### WORK ORDER
Could you retype, exactly as written, every line from the top of the records through the line that contains "Task: Click the Starda casino name label"?

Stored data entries
▼
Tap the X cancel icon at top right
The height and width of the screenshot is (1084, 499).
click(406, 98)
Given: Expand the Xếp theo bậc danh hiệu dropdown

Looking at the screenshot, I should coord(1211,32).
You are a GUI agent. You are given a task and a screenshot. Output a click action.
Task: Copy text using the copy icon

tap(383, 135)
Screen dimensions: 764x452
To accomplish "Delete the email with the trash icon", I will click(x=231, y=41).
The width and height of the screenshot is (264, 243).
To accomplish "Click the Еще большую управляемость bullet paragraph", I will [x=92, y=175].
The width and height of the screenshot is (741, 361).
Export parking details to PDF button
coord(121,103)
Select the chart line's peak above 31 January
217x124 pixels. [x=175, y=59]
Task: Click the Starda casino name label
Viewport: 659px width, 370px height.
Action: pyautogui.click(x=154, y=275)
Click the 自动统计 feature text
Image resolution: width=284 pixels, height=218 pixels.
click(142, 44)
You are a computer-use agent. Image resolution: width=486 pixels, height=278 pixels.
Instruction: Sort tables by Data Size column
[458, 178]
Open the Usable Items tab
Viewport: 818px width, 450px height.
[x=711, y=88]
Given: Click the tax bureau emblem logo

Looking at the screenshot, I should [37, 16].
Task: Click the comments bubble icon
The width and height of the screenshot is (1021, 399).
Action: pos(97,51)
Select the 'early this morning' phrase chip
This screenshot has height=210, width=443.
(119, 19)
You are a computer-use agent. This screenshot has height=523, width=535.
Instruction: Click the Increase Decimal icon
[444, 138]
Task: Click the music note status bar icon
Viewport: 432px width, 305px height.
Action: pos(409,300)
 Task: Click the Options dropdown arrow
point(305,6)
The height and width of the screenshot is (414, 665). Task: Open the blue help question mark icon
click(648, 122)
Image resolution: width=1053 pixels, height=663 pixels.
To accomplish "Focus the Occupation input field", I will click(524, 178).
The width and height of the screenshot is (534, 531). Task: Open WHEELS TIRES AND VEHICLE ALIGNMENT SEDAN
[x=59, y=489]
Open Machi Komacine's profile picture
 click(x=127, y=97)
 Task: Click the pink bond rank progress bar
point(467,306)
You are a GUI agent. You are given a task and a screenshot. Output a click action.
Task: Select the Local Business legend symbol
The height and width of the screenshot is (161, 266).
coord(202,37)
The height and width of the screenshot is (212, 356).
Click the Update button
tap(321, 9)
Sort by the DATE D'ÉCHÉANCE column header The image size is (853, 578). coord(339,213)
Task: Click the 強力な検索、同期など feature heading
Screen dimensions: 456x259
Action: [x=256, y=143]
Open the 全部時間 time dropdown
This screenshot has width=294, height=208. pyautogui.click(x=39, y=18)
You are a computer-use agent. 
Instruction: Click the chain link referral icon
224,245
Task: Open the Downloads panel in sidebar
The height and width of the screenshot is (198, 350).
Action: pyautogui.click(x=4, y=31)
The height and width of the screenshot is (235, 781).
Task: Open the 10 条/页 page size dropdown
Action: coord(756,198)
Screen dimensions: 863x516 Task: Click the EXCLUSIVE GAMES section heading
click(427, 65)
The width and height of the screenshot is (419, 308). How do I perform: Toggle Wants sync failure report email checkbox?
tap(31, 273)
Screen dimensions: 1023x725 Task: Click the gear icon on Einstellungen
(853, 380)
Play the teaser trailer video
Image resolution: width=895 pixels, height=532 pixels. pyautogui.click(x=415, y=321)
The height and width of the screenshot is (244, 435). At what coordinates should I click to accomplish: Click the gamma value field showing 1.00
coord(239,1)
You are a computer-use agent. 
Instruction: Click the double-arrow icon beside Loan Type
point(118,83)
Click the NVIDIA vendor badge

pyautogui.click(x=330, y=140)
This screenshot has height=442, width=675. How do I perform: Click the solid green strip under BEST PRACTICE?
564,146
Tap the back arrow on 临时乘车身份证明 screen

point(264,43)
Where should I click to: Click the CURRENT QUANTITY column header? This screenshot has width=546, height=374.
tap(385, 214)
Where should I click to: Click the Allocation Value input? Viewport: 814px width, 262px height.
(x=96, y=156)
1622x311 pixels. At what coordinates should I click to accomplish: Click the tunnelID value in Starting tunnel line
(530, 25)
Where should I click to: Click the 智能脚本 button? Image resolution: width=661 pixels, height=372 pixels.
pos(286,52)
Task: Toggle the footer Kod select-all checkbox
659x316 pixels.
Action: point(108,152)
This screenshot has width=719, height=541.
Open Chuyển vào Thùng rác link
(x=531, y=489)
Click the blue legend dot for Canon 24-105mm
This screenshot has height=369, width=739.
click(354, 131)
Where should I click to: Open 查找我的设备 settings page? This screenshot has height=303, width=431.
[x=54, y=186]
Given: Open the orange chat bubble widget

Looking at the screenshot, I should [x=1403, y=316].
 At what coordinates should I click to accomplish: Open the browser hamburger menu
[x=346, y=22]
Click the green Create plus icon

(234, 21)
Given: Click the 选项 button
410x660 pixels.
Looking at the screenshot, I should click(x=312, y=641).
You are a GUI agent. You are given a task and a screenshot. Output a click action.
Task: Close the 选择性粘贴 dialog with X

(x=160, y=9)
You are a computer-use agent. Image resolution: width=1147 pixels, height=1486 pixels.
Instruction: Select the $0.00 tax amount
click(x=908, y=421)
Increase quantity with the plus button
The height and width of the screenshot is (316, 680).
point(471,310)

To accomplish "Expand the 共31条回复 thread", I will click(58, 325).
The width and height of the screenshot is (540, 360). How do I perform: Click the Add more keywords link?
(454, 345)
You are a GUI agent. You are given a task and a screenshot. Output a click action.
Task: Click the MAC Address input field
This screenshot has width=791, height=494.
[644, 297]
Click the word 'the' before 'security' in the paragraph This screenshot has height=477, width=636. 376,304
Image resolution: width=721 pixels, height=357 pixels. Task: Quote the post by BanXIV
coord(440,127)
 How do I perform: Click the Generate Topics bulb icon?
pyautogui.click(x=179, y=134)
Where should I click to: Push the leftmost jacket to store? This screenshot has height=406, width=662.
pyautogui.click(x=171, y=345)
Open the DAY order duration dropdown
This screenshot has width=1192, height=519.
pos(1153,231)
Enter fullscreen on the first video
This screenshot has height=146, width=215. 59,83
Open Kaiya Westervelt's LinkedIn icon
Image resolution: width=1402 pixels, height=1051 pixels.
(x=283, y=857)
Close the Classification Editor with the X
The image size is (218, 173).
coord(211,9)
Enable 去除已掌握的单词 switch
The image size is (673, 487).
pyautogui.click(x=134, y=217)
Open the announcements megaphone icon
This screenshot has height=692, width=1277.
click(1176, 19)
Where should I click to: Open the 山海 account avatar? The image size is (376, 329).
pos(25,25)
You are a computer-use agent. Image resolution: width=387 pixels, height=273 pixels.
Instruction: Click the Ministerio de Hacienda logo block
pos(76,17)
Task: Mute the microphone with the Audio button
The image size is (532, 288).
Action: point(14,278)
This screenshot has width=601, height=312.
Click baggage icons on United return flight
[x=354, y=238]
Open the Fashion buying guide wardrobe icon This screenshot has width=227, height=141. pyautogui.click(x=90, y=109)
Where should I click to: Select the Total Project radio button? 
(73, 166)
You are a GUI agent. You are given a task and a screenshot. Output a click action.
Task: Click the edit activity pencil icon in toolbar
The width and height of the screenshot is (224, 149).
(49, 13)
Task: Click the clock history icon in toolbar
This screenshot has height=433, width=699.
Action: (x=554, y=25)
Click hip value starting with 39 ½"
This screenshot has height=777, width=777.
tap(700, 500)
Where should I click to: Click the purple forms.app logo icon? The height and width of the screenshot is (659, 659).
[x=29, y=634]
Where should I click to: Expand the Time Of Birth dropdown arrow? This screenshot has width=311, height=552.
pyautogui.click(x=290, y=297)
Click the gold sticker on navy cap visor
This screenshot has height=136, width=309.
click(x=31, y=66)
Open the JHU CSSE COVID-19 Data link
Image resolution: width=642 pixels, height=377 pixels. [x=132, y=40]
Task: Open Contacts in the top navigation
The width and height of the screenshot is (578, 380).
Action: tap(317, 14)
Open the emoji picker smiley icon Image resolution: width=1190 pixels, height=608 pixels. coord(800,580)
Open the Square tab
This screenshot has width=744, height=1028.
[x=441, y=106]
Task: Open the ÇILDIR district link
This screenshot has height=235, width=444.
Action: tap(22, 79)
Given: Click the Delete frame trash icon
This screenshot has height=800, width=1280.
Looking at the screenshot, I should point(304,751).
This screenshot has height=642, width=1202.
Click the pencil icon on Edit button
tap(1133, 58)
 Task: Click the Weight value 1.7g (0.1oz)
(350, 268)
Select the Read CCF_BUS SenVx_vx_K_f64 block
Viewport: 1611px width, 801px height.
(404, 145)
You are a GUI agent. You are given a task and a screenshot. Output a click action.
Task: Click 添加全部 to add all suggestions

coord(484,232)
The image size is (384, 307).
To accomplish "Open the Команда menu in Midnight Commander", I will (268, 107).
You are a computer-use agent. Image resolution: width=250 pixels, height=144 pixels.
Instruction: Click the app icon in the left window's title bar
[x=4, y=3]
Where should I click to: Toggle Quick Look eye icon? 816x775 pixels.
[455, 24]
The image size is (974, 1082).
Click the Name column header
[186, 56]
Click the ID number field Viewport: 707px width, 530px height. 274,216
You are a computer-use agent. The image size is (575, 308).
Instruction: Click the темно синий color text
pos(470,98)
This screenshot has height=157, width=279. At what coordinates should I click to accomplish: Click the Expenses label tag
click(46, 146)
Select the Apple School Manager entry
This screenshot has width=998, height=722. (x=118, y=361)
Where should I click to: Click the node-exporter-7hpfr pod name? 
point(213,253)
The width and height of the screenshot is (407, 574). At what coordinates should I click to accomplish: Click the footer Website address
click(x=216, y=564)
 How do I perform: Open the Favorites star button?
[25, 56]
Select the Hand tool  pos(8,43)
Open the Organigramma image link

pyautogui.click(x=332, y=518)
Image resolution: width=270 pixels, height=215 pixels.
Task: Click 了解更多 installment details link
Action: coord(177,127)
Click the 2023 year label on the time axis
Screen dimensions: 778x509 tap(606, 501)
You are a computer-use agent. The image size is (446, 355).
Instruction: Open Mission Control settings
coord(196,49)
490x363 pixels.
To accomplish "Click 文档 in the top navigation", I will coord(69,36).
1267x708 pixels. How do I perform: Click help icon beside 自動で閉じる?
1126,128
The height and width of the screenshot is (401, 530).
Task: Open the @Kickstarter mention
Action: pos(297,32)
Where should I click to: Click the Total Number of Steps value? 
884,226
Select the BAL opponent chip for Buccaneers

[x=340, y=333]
▲
### TASK SOLUTION
Tap the X cancel icon at top right
The height and width of the screenshot is (1084, 499).
click(406, 98)
Given: Expand the Xếp theo bậc danh hiệu dropdown

Looking at the screenshot, I should coord(1211,32).
You are a GUI agent. You are given a task and a screenshot. Output a click action.
Task: Copy text using the copy icon

tap(383, 135)
Screen dimensions: 764x452
To accomplish "Delete the email with the trash icon", I will click(x=231, y=41).
The width and height of the screenshot is (264, 243).
To accomplish "Click the Еще большую управляемость bullet paragraph", I will [x=92, y=175].
The width and height of the screenshot is (741, 361).
Export parking details to PDF button
coord(121,103)
Select the chart line's peak above 31 January
217x124 pixels. [x=175, y=59]
Task: Click the Starda casino name label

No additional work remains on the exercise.